P32B-03:
The structure of cometary dust - first results from the MIDAS Atomic Force Microscope onboard Rosetta

Wednesday, 17 December 2014: 10:55 AM
Mark Stephen Bentley, IWF Graz Institute for Space Research, Graz, Austria, Klaus Torkar, Austrian Academy of Sciences, Graz, Austria and Jens Romstedt, European Space Research and Technology Centre, Future Missions Office (SRE-F), Noordwijk, Netherlands
Abstract:
A decade after launch the European Space Agency’s Rosetta spacecraft has finally arrived at comet 67P/Churyumov–Gerasimenko. Unlike previous cometary missions, Rosetta is not a flyby, limited to taking a snapshot of the comet at a single heliocentric distance. Instead, Rosetta intercepted the comet prior to the onset of major activity and will chart its evolution during its perihelion passage and beyond.

Such a unique mission requires a unique payload; as well as the more typical remote sensing instruments, Rosetta also carries sensors to sample in situ the gas and dust environment. One of these instruments is MIDAS, an atomic force microscope designed to collect dust and image it in three dimensions with nanometre resolution. Equipped with an array of sharp tips, four of which are magnetised to allow magnetic force microscopy, MIDAS exposes targets to the incident flux after which they are moved to the microscope for analysis.
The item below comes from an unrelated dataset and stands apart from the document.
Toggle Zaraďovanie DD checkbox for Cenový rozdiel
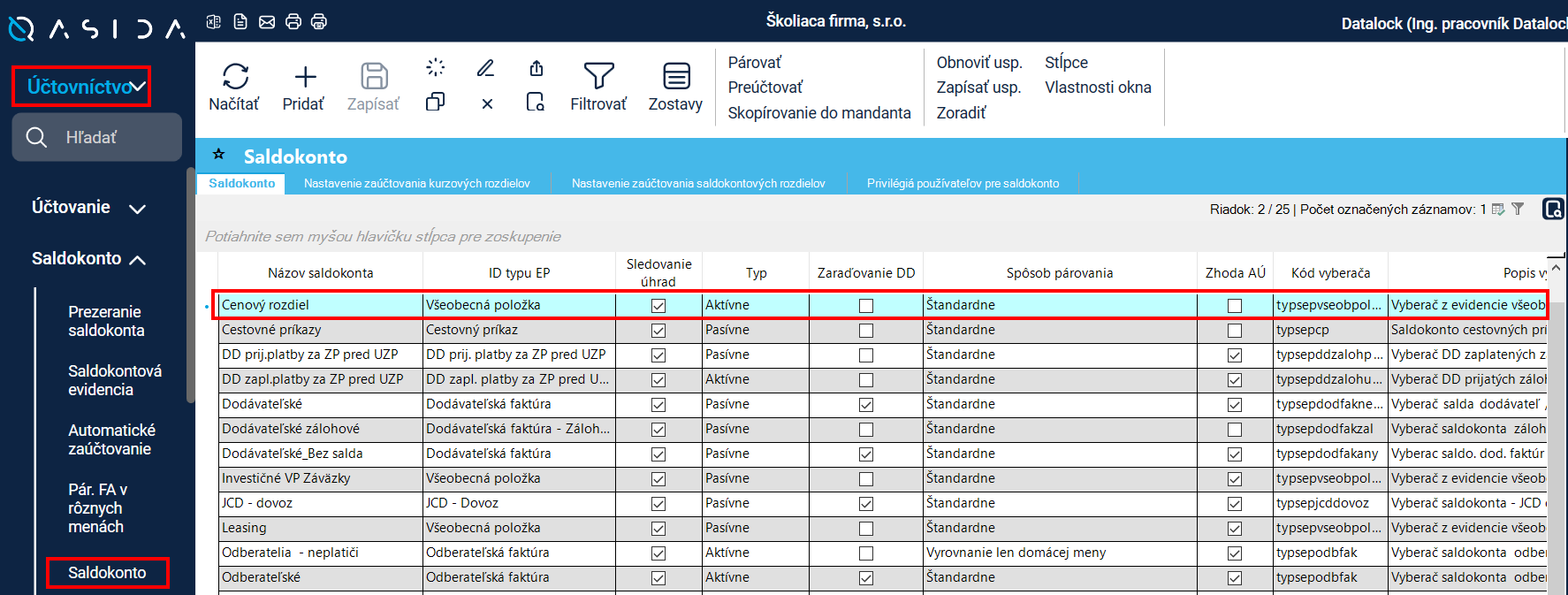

As well as extending coverage of the dust size distribution down to the finest particles, MIDAS has the unique capability to determine the shape of pristine particles - to determine, for example, if they are compact or fluffy, and to look for features which may be diagnostic of their formation environment or evolution. The magnetic mode lets MIDAS probe samples for magnetic material and to map its location if present.

Having been operating almost continuously after hibernation imaging empty targets before exposure, the first exposures were performed when Rosetta entered 30 km bound orbits. The first MIDAS images and analyses of collected dust grains are presented here.